The tragedy of such thinking is that it violates one of the sacrosanct standards of the historical method, namely, avoidance of present-mindedness. This standard has been inculcated into American classrooms from earliest times, that is, it’s a lesson to avoid using the values of today to judge a historical event rather than the values that existed at the time of the event.

Teachers test present-mindedness by giving youngsters, for instance, a pictorial
rendition of a famous person such as George Washington, the president seated at a desk in appropriate dress for the period, with a quill pen, blotter, and thick writing paper. For a contemporary youngster, there might be, in addition, something that couldn’t have been around in GW’s time, such as a TV. And the student would be asked to determine what is wrong with the portrayal?

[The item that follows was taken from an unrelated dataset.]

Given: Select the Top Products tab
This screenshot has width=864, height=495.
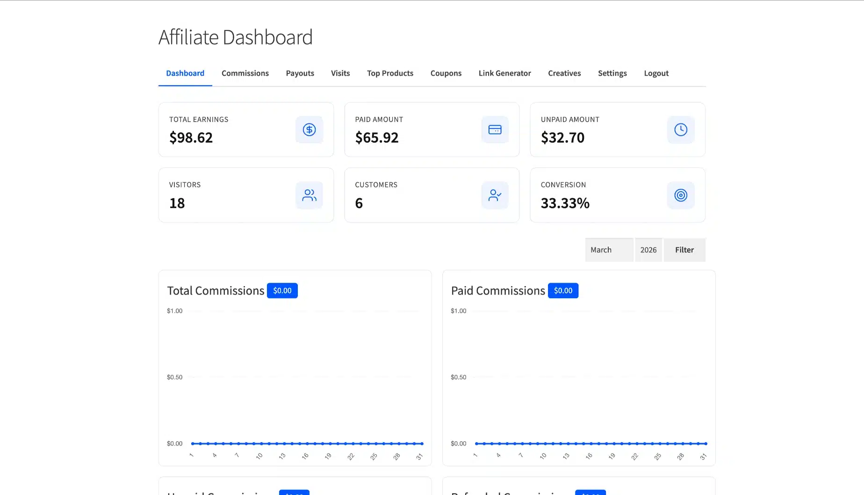Looking at the screenshot, I should click(x=390, y=73).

Such is the error that contemporary historians make about Columbus by employing today’s values instead of those at the time. Superiority of peoples and harsh treatment of subordinate ones were standard values in Columbus’s time. That these harsh values were mitigated — and at what pace and degree — in favor of more humane ones comprise the relevant historical barometers. And most Americans, at least until recent political-correctness unfolded, could recognize not only that fact but the advantageous aspects of Columbus’s
discovery at that time.

Nor do the Columbus naysayers recognize that, over decades of history, his name has been honorably attached to so many aspects of American life. Not only cities, towns and counties but monuments (the first in nearby Baltimore in 1792), the circle in New York City that typifies the bustling and successful nature of America’s economic system and the District of Columbia, the very seat of our federal government? Are we to eliminate these hallmarks in the quest for
political-correctness?

Fortunately, there are still remnants of Columbus Day celebrations in the United States, as illustrated by the 35,000 marchers in the annual New York City parade. But for many areas of life, today is business as usual. Some schools are open, the New York Stock Exchange operates as usual, and your FedEx package will, in
fact, be delivered today on a usual Monday schedule.

Ironically, Columbus Day celebrations are more lively in Latin America, the
Bahamas and Caribbean, Spain and Italy that still have a connection to the explorer, in spite of the more significant leadership role that the United States has played in the wake of 1492. 

Columbus, in sum, is sailing off the holiday map in a nation that once respected his historic role.

Thomas V. DiBacco is professor emeritus at American University.